Biden entered the White House four years ago with a promise to restore decency and civility. But that has not panned out.
As Ali observed, many Trump supporters remain convinced that the left could never accept Trump’s victory in 2016 and so set about trying to delegitimise him, including by caricaturing him as a monster and would-be dictator. That has not made Maga supporters receptive to Biden’s appeals for comity.
Meanwhile, the nation has become inured to acts of political violence that had previously seemed unimaginable. Among them was the attack two years ago on Paul Pelosi, the husband of then-House Speaker Nancy Pelosi, by a hammer-wielding man who had broken into their San Francisco home.
The attacker told police he had been targeting the Speaker, a powerful Democrat who has become a hated figure on the right, and was carrying zip ties, a rope and tape.
The attack bore resemblance to a plot two years earlier by a group of rightwing militia members in Michigan to kidnap the state’s Democratic governor, Gretchen Whitmer.

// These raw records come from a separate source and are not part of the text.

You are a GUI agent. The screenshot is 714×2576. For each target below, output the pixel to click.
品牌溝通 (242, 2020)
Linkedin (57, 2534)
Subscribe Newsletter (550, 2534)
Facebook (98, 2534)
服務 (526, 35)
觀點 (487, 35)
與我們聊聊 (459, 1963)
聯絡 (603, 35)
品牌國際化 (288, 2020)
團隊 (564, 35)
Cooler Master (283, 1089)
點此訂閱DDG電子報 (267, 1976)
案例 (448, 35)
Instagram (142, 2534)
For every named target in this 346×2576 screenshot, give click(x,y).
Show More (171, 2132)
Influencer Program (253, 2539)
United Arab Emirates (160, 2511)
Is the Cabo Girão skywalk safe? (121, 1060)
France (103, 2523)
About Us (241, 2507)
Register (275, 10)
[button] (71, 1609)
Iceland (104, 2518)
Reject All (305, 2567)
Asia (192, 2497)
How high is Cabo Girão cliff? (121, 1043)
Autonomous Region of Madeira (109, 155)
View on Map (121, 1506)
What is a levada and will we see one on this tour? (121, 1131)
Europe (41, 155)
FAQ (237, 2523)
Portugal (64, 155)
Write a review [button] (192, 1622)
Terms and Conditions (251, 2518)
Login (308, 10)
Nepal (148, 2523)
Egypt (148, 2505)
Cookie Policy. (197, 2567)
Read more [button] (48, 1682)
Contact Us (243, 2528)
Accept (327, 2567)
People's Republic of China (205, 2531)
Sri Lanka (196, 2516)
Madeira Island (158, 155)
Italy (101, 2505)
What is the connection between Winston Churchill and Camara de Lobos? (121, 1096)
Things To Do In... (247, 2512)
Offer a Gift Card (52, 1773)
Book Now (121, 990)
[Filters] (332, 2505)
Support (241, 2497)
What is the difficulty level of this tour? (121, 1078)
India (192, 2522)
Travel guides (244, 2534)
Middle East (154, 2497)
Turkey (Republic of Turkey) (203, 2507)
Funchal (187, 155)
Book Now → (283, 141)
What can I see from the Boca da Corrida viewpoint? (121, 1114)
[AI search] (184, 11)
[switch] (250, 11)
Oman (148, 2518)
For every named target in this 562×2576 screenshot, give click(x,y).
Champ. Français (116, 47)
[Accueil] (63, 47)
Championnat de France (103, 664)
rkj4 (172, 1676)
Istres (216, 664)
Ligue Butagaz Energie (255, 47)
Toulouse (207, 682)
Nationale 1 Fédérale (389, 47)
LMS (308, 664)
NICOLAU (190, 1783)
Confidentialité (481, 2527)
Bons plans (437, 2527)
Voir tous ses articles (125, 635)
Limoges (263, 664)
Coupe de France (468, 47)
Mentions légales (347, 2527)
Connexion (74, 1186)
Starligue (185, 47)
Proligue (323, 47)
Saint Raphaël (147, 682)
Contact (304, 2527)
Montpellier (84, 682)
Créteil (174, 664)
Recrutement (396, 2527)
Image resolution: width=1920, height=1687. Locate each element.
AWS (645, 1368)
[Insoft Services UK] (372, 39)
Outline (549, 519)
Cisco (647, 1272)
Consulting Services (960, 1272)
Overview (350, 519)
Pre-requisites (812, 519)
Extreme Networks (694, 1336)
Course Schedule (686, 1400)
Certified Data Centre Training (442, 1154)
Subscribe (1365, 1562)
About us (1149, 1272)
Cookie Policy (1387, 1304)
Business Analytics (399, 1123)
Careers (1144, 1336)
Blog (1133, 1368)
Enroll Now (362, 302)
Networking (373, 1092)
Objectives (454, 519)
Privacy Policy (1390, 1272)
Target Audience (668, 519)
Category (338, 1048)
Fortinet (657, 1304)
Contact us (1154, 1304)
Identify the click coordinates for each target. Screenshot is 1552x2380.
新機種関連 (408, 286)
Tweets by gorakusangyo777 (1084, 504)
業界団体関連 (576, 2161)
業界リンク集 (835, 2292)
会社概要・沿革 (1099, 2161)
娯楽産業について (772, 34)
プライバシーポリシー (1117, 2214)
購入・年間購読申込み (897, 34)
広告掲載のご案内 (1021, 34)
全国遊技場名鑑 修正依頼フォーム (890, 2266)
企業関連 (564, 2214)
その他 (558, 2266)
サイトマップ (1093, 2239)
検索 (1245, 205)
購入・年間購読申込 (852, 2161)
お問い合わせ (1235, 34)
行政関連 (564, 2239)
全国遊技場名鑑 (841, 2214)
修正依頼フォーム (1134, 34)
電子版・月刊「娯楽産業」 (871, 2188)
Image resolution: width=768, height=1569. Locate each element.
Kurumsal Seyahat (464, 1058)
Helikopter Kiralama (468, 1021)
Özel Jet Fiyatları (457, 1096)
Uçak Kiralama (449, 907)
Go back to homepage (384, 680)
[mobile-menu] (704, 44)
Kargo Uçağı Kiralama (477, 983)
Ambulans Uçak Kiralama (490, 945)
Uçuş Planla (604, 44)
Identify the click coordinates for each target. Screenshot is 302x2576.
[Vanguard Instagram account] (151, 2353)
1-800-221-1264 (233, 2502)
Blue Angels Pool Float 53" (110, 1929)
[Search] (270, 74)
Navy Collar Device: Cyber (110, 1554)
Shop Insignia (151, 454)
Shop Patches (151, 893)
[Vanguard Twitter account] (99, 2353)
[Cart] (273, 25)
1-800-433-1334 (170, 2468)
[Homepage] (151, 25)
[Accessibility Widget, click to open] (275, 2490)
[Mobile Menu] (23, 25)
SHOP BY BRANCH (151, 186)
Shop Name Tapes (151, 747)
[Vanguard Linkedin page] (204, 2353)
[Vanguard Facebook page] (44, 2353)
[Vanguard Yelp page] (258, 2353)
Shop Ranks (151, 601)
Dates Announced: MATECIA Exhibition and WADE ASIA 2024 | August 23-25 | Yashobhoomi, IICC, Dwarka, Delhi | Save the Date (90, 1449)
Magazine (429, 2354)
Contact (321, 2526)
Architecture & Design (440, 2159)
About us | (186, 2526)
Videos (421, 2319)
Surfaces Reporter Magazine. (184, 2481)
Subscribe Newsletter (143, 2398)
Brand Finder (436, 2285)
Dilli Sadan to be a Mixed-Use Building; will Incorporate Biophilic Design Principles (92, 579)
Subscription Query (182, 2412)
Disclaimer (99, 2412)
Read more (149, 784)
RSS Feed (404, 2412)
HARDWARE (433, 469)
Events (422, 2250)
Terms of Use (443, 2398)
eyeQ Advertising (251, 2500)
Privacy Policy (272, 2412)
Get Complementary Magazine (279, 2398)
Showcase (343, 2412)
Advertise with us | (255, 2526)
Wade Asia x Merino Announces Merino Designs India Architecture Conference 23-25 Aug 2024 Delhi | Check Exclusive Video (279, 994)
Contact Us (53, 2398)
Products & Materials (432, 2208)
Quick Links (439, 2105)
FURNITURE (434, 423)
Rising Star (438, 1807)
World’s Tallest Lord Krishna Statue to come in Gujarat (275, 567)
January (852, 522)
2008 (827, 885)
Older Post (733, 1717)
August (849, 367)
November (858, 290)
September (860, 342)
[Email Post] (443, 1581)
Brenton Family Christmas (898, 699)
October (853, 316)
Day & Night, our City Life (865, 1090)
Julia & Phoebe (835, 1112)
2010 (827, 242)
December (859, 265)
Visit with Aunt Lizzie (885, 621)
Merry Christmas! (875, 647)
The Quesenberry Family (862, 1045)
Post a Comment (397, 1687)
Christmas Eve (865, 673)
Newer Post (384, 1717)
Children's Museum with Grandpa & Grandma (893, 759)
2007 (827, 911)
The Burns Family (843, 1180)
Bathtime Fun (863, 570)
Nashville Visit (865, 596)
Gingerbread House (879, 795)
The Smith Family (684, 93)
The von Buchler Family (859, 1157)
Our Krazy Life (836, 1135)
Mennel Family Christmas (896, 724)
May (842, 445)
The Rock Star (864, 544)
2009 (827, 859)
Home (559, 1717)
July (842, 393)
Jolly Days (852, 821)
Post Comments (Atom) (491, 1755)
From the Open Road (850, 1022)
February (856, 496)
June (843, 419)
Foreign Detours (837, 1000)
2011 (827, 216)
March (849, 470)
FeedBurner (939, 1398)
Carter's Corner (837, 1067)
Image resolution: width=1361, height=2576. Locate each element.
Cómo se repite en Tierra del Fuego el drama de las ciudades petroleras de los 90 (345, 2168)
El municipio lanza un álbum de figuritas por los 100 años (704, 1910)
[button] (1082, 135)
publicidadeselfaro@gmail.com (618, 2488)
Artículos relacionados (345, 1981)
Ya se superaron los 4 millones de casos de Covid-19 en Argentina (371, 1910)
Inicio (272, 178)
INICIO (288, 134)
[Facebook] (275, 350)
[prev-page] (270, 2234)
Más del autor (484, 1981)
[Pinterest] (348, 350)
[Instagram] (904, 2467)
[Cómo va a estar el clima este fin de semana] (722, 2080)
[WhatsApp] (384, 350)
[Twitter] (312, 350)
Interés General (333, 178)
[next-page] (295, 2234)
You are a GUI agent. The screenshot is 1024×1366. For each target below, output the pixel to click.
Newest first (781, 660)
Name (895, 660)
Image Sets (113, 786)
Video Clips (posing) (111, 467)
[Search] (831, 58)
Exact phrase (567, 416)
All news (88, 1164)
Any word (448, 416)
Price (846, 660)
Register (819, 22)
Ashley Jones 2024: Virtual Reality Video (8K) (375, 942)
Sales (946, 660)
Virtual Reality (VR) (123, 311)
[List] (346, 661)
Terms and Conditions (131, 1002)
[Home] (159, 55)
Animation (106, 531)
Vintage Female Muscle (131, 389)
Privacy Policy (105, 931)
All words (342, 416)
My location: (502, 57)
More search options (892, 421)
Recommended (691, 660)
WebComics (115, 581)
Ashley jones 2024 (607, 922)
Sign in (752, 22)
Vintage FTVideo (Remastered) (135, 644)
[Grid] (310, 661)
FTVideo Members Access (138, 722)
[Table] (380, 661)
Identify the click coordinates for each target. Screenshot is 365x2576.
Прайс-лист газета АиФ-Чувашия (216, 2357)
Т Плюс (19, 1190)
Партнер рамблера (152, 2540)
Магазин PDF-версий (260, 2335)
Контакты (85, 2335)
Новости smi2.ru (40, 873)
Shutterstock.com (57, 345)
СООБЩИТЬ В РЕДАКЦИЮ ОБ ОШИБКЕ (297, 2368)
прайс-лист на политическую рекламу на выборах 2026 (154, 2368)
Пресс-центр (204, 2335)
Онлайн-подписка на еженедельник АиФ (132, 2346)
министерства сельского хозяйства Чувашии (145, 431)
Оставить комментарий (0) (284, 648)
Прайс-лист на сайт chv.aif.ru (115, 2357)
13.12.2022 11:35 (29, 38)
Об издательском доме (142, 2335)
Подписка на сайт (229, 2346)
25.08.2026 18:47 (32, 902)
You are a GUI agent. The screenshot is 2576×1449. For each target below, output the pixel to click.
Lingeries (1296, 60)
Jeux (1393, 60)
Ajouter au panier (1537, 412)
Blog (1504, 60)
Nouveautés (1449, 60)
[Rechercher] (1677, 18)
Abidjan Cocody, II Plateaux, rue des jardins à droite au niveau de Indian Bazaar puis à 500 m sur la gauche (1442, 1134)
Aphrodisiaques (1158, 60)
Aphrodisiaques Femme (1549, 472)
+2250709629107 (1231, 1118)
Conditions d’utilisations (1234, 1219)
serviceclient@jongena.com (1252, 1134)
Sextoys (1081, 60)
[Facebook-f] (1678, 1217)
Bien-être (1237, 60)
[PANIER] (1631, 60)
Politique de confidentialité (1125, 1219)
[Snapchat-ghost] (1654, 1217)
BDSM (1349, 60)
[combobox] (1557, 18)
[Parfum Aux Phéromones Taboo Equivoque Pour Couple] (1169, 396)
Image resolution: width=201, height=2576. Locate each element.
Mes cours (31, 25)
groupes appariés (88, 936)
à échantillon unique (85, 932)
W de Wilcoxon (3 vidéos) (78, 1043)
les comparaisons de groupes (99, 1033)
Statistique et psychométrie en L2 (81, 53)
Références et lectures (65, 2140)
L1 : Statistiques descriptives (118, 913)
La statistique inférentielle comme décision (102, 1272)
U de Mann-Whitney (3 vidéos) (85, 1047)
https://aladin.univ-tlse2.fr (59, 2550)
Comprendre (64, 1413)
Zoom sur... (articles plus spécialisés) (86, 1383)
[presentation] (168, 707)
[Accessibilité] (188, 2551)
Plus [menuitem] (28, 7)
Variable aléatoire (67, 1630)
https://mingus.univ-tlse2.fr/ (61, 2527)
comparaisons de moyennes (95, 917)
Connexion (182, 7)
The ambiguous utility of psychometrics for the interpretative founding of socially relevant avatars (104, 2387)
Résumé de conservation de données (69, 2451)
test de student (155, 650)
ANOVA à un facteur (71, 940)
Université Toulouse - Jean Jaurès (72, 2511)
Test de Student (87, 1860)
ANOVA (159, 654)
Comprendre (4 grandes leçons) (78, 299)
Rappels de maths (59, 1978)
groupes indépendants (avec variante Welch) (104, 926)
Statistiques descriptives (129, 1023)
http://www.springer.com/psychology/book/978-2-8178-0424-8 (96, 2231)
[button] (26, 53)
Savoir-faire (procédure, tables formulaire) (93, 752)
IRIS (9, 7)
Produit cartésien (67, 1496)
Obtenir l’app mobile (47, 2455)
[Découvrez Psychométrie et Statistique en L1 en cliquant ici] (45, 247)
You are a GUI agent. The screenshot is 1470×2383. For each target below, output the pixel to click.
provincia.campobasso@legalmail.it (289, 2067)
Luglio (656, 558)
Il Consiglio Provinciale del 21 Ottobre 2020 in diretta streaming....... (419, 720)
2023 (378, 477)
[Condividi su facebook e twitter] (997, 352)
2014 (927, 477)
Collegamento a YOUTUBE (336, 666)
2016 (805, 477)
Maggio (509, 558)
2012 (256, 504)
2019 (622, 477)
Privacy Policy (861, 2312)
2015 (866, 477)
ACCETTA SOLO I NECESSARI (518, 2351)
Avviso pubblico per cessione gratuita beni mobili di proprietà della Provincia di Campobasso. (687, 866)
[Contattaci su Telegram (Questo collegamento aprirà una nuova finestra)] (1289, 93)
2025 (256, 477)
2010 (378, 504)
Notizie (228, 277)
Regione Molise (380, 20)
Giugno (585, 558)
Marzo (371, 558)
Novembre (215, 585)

With less than four months remaining in what both sides sometimes say is an existential election for the country, there is little reason to believe that the atmosphere will ease.
Trump’s stump speeches have regularly warned supporters that they are on the brink of losing their country to a group of violent socialists — and that was before he was shot.
As his own campaign has sputtered, a frail Biden has attempted to generate energy by shifting the focus back to warnings about the threat posed by Trump.
“Americans want a president, not a dictator,” Biden said on Friday, a day before the shooting, at a rally in Detroit. His supporters have erected billboards in key battleground states that warn of “Trump’s plan to be a dictator on Day 1”.
Even as Trump and Biden turned to a new message of unity and cooler heads, Varon was among those doubting that America had seen an end to its dark political discourse.
“Both sides have incentive to continue to demonise their adversary,” he said.